Healthcare Mismanagement

April 2017

I’ve been working in Canadian primary health care now for almost 40 years, and it seems to me that while in many ways we’re making progress, in others we keep making the same mistakes.

At the moment our homecare of the frail elderly program is threatened because of administrators’ perception that it is not delivering return on investment, a legitimate business term being used in a completely un-businesslike setting. I should be clear the I say this speculatively because it’s impossible to find out how much of a threat we are under, what kind of changes are proposed or being considered, whether tuning up the cost or the productivity side of the equation would improve things, and how accurate or reasonable the numbers administrators base their decisions on are.

A friend and colleague in the Midwest USA has recently sold a company he started based on principles similar to our homecare of the frail elderly program to a huge US health insurer for dozens of millions of dollars. US dollars. The idea that being available for frail patients 24 hours a day, seeing them at home, forming a relationship of trust with them, having a care plan conversation, and showing up when they are in crisis saves money seems to me founded in common sense. To say nothing of its being better care.

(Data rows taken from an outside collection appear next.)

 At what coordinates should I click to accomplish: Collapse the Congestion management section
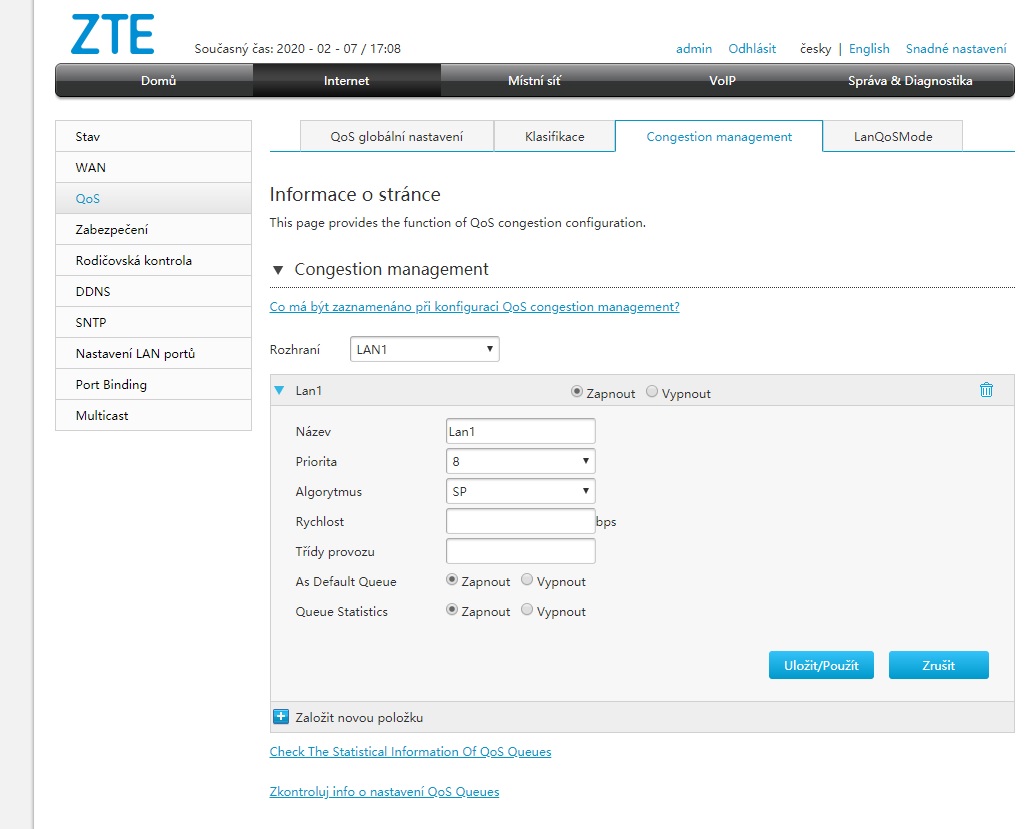[x=278, y=270]
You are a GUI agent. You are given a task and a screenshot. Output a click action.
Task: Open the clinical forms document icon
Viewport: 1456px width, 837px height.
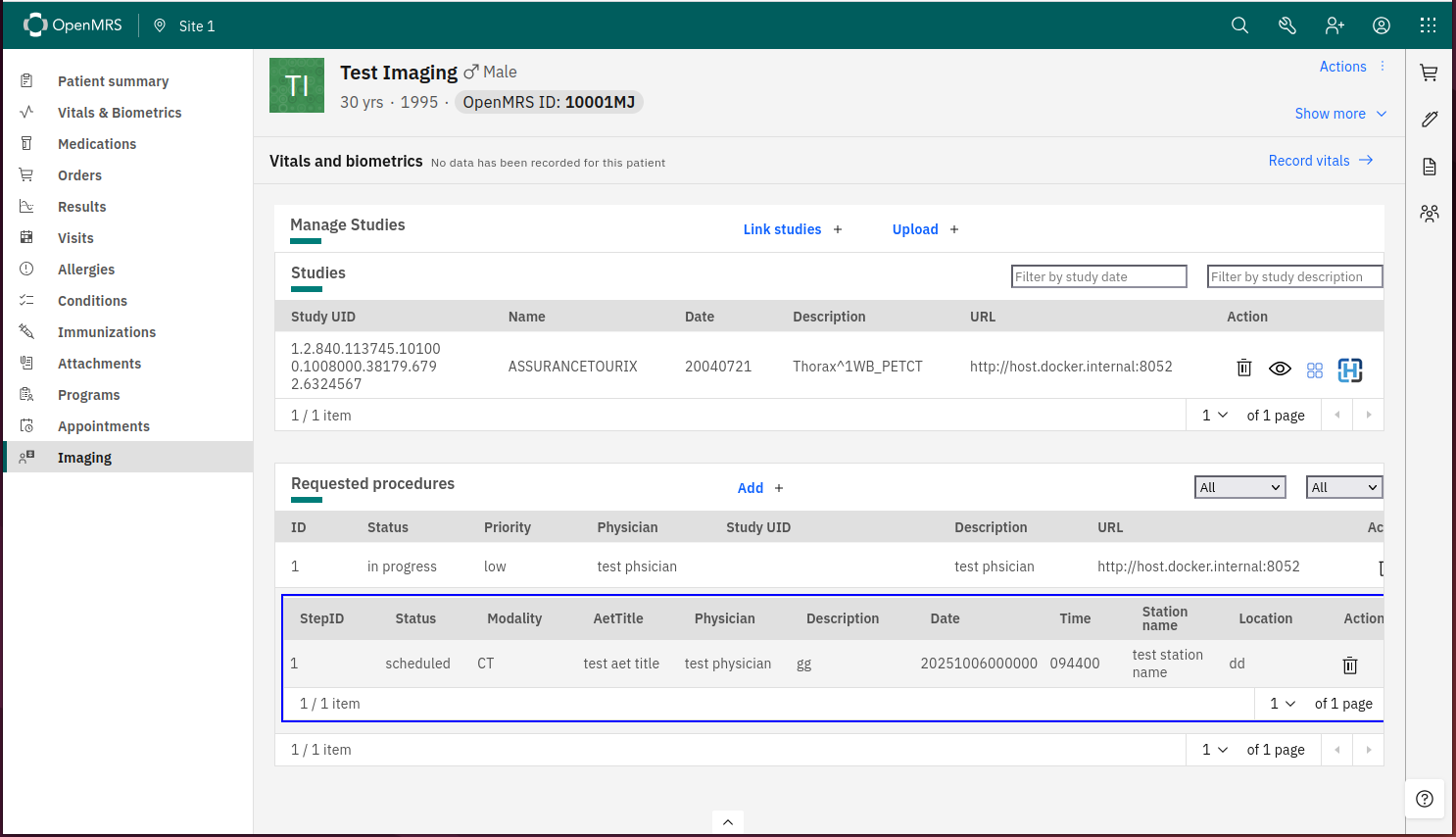(1430, 167)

Famously venal and hardhearted American business interests get the message, whereas our supposedly kindly and open-handed Canadian managers don’t.

So let me generalize about healthcare management from my experience.

The rare really capable healthcare managers I’ve worked with have an instinct for good clinical work. They form personal trusting relationships with the best clinical people, and include them in brainstorming and planning. When they encounter lazy or incompetent clinical people, they get rid of them. There arise out of this programs that work for everybody.

Sadly more often I see healthcare managers who default to an adversarial attitude with clinical people, presuming like industrial revolution overseers that we are lazy and will minimize work unless kept under threat of sanctions and always being made to feel we aren’t quite doing enough. Out of this kind of thing arise programs fraught with labour-management conflict, dissatisfied clinical people, and blunted outcomes.

These less effective managers substitute numbers for accurate instinct about what works for clinical people but more importantly for patients. Statistics. These are famous for being crystalline and unarguable, but are well known among anyone who has spent any time with them for being plastic and for serving any interest through sophisticated selection.

So it is at the moment with our homecare of the elderly program. An administrator recently emailed me about a related program in the emergency room that the physicians were only 50% effective at identifying and paying attention to proposed family practice admissions. And this, she told me, represented an “opportunity”. My physicians in that program are absolutely 100% effective at identifying those patients and discharging them back to the community if at all possible. The administrator involved has never spent a day shadowing the doctors she is evaluating, and teeters between listening to capable clinical people and making decisions based on numbers that don’t make any sense.

Decisions here, it seems, are based on whichever ill-defined buzzword is turning heads in administrative circles. At the moment it’s called “medical home”. To the extent that there is a definition of that, I can say with confidence that the only program meeting that definition in this city is our homecare of frailty program. But that doesn’t matter. It will be months before I become aware of whatever latest buzz now interests local administration, by which time our program could be gutted and scattered.

It’s enough to make a Canadian long for the economic realities of healthcare south of the border. For all its abuses and expense, at least decision-making eyes are reliably fixed on the bottom line, and where, as we have in home care of frailty, a program can improve care and at the same time save money, American business jumps onboard and buys it. Here we strangle its resources, constrained only by yearly budgets and preferring appearance to both economic and clinical reality.

About John Sloan

John Sloan is a senior academic physician in the Department of Family Practice at the University of British Columbia, and has spent most of his 30 years' practice caring for the frail elderly in Vancouver. He is the author of "A Bitter Pill: How the Medical System is Failing the Elderly", published in 2009 by Greystone Books. His innovative primary care practice for the frail elderly has been adopted by Vancouver Coastal Health and is expanding. Dr. Sloan lectures throughout North America on care of the elderly.